### [Task instructions]
Provide a character-exact reproduction of the lines from the line with "Task: Click the TNT carrier logo" to the end of the entries.
────────────────────────────────────────
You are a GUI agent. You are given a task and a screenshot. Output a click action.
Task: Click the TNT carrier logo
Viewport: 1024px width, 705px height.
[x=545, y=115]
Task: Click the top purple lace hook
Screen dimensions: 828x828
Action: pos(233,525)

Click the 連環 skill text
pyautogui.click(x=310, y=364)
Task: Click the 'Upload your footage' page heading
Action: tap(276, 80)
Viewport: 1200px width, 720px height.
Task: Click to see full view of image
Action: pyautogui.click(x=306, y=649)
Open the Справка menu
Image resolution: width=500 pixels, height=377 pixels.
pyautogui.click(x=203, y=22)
────────────────────────────────────────
### [Expected output]
Task: Click the TNT carrier logo
Viewport: 1024px width, 705px height.
[x=545, y=115]
Task: Click the top purple lace hook
Screen dimensions: 828x828
Action: pos(233,525)

Click the 連環 skill text
pyautogui.click(x=310, y=364)
Task: Click the 'Upload your footage' page heading
Action: tap(276, 80)
Viewport: 1200px width, 720px height.
Task: Click to see full view of image
Action: pyautogui.click(x=306, y=649)
Open the Справка menu
Image resolution: width=500 pixels, height=377 pixels.
pyautogui.click(x=203, y=22)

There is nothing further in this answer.